“Al irse agotando los pastos costeros, los animales emprendían un camino hacía la cumbre que a veces se detenía por un tiempo en medianías. Allí, por el frío, las plantas retrasaban su desarrollo y aún conservaban un buen nivel nutritivo cuando llegaban los ganados. Nuevamente en cuevas, se hacían los últimos quesos de la temporada y se soltaban los machos con la libido en su máximo desarrollo. La producción lechera descendía paralelamente al ardor cabruno, pero los animales seguían en el monte, incrementando sus reservas corporales para la siguiente lactación”.

Juan Capote, presentado en la revista Pellagofio, de Yuri Millares, como investigador del Instituto Canario de Investigaciones Agrarias en Valle de Guerra, Tenerife, resume así el trajín que desde mucho antes de la Conquista embebía durante el año a los pastores en busca de hierbas nuevas para alimentar los ganados. Porque la cabra, según se relata en la misma publicación en boca del pastor palmero Tomás Calero, o Tito el Rubio, “necesita sol, flor y un buen pastor”. Y también de una seca y cálida fonda donde asocarse y dormir. En la parte alta del barranco de Las Goteras, a tiro de apenas un kilómetro de la Cruz del Gamonal, en Santa Brígida, existe un paisaje probablemente inédito para un buen porcentaje de isleños.Resulta una vaguada aparte que extrañamente ha escapado de la potentísima presión urbanística que la rodea por todas partes, la villa satauteña, que aparece en toda su dimensión hacia el oeste, y en la otra banda los territorios de Telde y el sureste, con Gando a vista de telescopio desde sus 700 metros de altitud.
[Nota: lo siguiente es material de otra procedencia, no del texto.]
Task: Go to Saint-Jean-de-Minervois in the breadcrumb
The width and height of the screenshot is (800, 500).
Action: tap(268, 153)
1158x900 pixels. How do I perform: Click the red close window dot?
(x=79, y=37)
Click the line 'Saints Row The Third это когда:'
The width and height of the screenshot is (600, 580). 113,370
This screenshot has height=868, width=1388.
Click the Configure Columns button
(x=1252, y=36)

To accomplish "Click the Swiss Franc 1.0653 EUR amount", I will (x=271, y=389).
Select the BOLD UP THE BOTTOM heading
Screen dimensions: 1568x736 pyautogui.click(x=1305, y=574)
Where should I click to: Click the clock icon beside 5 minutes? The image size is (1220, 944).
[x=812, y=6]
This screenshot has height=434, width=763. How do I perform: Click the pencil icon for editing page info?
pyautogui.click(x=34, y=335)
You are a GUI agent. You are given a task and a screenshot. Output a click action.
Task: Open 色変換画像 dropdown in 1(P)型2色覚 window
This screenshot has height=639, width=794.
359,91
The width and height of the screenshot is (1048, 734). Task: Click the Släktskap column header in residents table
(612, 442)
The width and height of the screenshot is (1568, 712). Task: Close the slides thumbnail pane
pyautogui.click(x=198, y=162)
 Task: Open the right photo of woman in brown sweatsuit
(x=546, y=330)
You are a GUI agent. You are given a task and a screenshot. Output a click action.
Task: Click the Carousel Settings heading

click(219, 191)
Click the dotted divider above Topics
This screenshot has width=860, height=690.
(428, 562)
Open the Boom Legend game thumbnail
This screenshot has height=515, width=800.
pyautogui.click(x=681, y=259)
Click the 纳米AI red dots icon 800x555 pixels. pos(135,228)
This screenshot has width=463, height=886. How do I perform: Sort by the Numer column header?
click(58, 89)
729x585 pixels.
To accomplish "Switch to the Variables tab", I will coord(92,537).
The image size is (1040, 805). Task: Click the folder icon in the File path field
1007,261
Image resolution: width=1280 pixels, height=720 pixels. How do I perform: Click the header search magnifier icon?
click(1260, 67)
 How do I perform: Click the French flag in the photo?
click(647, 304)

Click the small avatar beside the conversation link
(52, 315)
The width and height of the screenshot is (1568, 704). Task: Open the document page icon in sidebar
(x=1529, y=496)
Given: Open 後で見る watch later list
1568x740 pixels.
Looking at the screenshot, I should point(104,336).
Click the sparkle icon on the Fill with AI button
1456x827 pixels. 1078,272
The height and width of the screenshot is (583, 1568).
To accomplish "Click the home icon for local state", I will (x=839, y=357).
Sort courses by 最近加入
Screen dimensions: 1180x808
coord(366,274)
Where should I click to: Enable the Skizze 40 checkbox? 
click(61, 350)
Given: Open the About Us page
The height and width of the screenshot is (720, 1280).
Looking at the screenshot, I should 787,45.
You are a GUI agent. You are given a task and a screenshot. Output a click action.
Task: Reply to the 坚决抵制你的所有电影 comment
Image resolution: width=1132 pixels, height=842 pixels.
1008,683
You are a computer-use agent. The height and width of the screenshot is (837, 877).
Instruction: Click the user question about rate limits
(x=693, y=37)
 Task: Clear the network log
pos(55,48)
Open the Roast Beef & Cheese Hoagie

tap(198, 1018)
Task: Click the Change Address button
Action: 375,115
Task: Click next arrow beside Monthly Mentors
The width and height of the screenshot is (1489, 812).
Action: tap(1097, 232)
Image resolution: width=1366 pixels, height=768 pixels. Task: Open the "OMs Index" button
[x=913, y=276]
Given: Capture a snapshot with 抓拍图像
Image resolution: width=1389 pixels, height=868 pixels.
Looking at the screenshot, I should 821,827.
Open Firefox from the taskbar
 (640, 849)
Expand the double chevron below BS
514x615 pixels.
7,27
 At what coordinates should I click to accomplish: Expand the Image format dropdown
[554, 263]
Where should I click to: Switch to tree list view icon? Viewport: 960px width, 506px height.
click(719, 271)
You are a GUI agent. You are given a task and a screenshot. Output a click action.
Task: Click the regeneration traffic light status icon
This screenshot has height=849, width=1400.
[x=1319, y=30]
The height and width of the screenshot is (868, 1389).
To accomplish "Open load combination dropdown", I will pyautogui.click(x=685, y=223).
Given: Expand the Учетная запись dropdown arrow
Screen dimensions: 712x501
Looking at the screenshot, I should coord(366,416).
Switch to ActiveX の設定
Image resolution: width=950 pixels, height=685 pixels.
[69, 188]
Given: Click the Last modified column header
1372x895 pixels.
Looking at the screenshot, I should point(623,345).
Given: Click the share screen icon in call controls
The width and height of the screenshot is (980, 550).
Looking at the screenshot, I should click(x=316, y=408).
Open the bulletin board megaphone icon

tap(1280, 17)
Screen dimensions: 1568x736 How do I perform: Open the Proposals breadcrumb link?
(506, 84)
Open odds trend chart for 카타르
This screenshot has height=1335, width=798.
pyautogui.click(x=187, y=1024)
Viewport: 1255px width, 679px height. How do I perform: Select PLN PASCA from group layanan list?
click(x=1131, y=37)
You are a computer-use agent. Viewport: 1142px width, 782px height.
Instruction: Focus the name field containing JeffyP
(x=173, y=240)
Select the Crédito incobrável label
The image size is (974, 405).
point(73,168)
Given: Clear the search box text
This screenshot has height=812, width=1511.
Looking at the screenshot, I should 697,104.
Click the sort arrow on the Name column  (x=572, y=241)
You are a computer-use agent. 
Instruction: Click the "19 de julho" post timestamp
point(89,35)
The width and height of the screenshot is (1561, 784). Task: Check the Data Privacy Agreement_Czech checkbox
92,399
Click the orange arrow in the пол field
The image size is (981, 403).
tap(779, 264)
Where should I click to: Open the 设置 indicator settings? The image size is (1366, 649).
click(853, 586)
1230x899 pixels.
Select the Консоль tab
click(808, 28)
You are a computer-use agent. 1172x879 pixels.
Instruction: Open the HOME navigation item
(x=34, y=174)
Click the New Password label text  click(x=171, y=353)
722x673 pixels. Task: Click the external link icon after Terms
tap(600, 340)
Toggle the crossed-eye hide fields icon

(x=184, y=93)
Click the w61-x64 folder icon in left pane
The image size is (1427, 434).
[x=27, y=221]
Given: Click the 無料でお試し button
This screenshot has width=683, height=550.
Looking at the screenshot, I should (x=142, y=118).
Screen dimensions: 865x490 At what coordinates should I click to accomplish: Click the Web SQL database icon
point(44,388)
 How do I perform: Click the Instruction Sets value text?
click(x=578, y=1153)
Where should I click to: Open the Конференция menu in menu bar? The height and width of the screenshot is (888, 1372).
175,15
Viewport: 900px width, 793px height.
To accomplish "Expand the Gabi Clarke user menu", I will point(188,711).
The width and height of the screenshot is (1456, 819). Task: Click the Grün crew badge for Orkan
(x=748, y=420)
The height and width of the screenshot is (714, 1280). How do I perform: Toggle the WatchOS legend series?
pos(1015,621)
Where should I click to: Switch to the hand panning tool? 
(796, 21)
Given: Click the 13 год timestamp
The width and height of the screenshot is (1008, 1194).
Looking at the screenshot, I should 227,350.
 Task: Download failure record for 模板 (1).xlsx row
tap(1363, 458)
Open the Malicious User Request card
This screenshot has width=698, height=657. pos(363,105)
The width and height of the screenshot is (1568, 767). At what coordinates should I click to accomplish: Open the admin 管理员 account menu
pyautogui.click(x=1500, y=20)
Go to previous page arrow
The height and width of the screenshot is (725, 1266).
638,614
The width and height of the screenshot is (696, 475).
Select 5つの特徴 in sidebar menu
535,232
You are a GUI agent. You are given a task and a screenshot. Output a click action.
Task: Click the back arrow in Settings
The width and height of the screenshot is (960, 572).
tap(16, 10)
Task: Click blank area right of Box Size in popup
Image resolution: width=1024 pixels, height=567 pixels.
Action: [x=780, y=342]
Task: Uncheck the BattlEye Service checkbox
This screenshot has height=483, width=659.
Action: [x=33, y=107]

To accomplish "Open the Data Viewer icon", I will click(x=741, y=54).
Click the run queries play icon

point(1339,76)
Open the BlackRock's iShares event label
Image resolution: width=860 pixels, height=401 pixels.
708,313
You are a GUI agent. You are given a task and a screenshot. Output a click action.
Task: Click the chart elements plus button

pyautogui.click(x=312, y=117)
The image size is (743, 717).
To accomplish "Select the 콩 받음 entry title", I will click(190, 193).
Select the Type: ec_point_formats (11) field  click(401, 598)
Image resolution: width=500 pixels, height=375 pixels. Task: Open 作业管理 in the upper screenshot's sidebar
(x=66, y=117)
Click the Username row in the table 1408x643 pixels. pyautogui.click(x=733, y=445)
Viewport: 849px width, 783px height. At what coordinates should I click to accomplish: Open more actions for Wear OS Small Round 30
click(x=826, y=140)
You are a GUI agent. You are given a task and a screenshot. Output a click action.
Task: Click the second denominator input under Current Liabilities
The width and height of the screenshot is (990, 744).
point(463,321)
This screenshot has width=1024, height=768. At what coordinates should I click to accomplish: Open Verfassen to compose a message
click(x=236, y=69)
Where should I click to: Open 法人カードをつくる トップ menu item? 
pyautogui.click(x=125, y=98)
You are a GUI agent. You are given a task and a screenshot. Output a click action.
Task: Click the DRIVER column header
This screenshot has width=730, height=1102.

En la cresta que divide un mundo del otro existe lo que se llaman Los Corrales, que forman un pago empotrado en la roca y Cueva de Los Gatos, un conjunto de cavidades que como el primer nombre indica aún mantiene la huella de las bostas de animales, -pero también algunas de origen más humano y que deben datar de una flojera de apenas horas- que ratifican que con Los Corrales nunca un nombre estuvo mejor puesto.Son cuevas, ubicadas debajo de un solapón que actúa de visera, algunas de gran formato que, al igual que amplio repertorio de cavidades de habitación de la Gran Canaria prehispánica también presentan en el suelo sus cazoletas, algunas para servir de apoyo a maderos para dividir las estancias y, en este caso, canalillos también para desviar el curso del agua que rezuma de sus techos. Existe una incluso que aparece con una suerte de pilar en la que se recogía el agua, uno de los pocos ejemplos de abastecimiento in situ en el catálogo isleño. Un agua en casa que aumentaba la confortabilidad de unas estancias de fácil acceso y que hace más de cinco siglos permanecían embutidas en una potente laurisilva, o al menos, en el límite del bosque.

Esta rara dotación se complementa al otro lado del cerro con un aljibe, que hoy permanece enrejado para evitar accidentes y que tras las últimas lluvias tienen un buen fondajo de agua, entre otras cosas porque se aún se sigue utilizando.Como las propias cuevas, si ya no para ganado, sí para echar alguna que otra noche. En la primera del conjunto de Los Gatos se encuentra lo que algún día fue una manta y ahora es un hatillo inmundo. Una gran lata de pintura, con restos de fuego, completan el ajuar de un conjunto arqueológico que se encuentra al oreo y totalmente abandonado.

Este aspecto de alcoba de fortuna no fue así durante los siguientes siglos de la llegada de los europeos y si la trashumancia moderna siguió en su día los mismos pasos que la indígena, era allí donde los pastores provenientes de las cotas bajas de Jinámar hacían su primera noche, tras pasar por Marzagán, apunta el geógrafo Orlando Torres Sánchez, corroborando el contenido de la Guía del Patrimonio de Gran Canaria, editada por el Cabildo y en la que se sostiene “que todavía queda alguno que se acuerda de verlos subir, con mulas y perros, y que no ha olvidado algunas anécdotas de esta famosa noche”.

De allí hasta a cumbre, donde en verano los prados surtían de despensa a los ganados apenas queda un día de distancia, si acaso, subiendo las cabras y ovejas que ya estaban aquí antes que los castellanos, -al igual que los cochinos y los perros-, y que debieron acostumbrarse a otra gama tras la Conquista, con la llegada de la de vacas, camellos y caballos, que complementaron así el paisaje de un bestiario canario que ha ido evolucionando hasta fundirse en la idiosincracia del propio Archipiélago.